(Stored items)
_____

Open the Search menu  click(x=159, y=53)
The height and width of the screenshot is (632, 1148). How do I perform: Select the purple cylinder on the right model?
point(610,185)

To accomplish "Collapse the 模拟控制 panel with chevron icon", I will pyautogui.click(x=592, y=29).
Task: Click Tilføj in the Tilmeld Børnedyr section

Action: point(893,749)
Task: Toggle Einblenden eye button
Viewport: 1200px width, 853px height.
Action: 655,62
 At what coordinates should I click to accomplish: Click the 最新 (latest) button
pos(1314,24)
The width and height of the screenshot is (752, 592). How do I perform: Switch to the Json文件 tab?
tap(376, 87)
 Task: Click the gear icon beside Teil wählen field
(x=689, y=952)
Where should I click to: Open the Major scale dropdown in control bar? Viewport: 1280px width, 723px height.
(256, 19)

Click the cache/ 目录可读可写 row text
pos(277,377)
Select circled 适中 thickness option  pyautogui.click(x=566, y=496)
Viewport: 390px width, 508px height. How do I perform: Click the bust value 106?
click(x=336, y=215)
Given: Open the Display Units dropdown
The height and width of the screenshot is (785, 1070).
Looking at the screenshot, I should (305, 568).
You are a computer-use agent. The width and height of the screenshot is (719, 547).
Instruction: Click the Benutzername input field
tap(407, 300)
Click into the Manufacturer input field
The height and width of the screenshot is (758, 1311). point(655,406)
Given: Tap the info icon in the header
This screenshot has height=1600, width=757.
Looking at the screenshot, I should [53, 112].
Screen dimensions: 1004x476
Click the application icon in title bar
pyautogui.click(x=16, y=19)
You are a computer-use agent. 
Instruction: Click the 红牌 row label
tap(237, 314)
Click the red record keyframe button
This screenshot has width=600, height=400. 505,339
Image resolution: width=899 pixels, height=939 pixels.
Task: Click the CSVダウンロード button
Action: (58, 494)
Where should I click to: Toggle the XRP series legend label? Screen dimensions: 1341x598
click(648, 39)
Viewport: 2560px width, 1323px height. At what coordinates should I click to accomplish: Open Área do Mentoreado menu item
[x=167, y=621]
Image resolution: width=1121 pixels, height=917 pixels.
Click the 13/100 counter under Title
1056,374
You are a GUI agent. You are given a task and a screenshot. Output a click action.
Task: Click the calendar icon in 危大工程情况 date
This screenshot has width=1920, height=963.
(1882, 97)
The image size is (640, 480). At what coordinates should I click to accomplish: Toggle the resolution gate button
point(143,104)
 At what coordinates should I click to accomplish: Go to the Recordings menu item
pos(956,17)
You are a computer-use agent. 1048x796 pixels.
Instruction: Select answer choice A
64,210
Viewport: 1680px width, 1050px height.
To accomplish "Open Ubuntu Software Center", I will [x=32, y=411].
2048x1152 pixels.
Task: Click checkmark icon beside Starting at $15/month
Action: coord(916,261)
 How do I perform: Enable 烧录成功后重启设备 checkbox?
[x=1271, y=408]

_____

» **WHAT IS BEING ASKED**:
Repeat the records verbatim, every one of them.

» **RESULT BELOW**:
Open the Search menu  click(x=159, y=53)
The height and width of the screenshot is (632, 1148). How do I perform: Select the purple cylinder on the right model?
point(610,185)

To accomplish "Collapse the 模拟控制 panel with chevron icon", I will pyautogui.click(x=592, y=29).
Task: Click Tilføj in the Tilmeld Børnedyr section

Action: point(893,749)
Task: Toggle Einblenden eye button
Viewport: 1200px width, 853px height.
Action: 655,62
 At what coordinates should I click to accomplish: Click the 最新 (latest) button
pos(1314,24)
The width and height of the screenshot is (752, 592). How do I perform: Switch to the Json文件 tab?
tap(376, 87)
 Task: Click the gear icon beside Teil wählen field
(x=689, y=952)
Where should I click to: Open the Major scale dropdown in control bar? Viewport: 1280px width, 723px height.
(256, 19)

Click the cache/ 目录可读可写 row text
pos(277,377)
Select circled 适中 thickness option  pyautogui.click(x=566, y=496)
Viewport: 390px width, 508px height. How do I perform: Click the bust value 106?
click(x=336, y=215)
Given: Open the Display Units dropdown
The height and width of the screenshot is (785, 1070).
Looking at the screenshot, I should (305, 568).
You are a computer-use agent. The width and height of the screenshot is (719, 547).
Instruction: Click the Benutzername input field
tap(407, 300)
Click into the Manufacturer input field
The height and width of the screenshot is (758, 1311). point(655,406)
Given: Tap the info icon in the header
This screenshot has height=1600, width=757.
Looking at the screenshot, I should [53, 112].
Screen dimensions: 1004x476
Click the application icon in title bar
pyautogui.click(x=16, y=19)
You are a computer-use agent. 
Instruction: Click the 红牌 row label
tap(237, 314)
Click the red record keyframe button
This screenshot has width=600, height=400. 505,339
Image resolution: width=899 pixels, height=939 pixels.
Task: Click the CSVダウンロード button
Action: (58, 494)
Where should I click to: Toggle the XRP series legend label? Screen dimensions: 1341x598
click(648, 39)
Viewport: 2560px width, 1323px height. At what coordinates should I click to accomplish: Open Área do Mentoreado menu item
[x=167, y=621]
Image resolution: width=1121 pixels, height=917 pixels.
Click the 13/100 counter under Title
1056,374
You are a GUI agent. You are given a task and a screenshot. Output a click action.
Task: Click the calendar icon in 危大工程情况 date
This screenshot has width=1920, height=963.
(1882, 97)
The image size is (640, 480). At what coordinates should I click to accomplish: Toggle the resolution gate button
point(143,104)
 At what coordinates should I click to accomplish: Go to the Recordings menu item
pos(956,17)
You are a computer-use agent. 1048x796 pixels.
Instruction: Select answer choice A
64,210
Viewport: 1680px width, 1050px height.
To accomplish "Open Ubuntu Software Center", I will [x=32, y=411].
2048x1152 pixels.
Task: Click checkmark icon beside Starting at $15/month
Action: coord(916,261)
 How do I perform: Enable 烧录成功后重启设备 checkbox?
[x=1271, y=408]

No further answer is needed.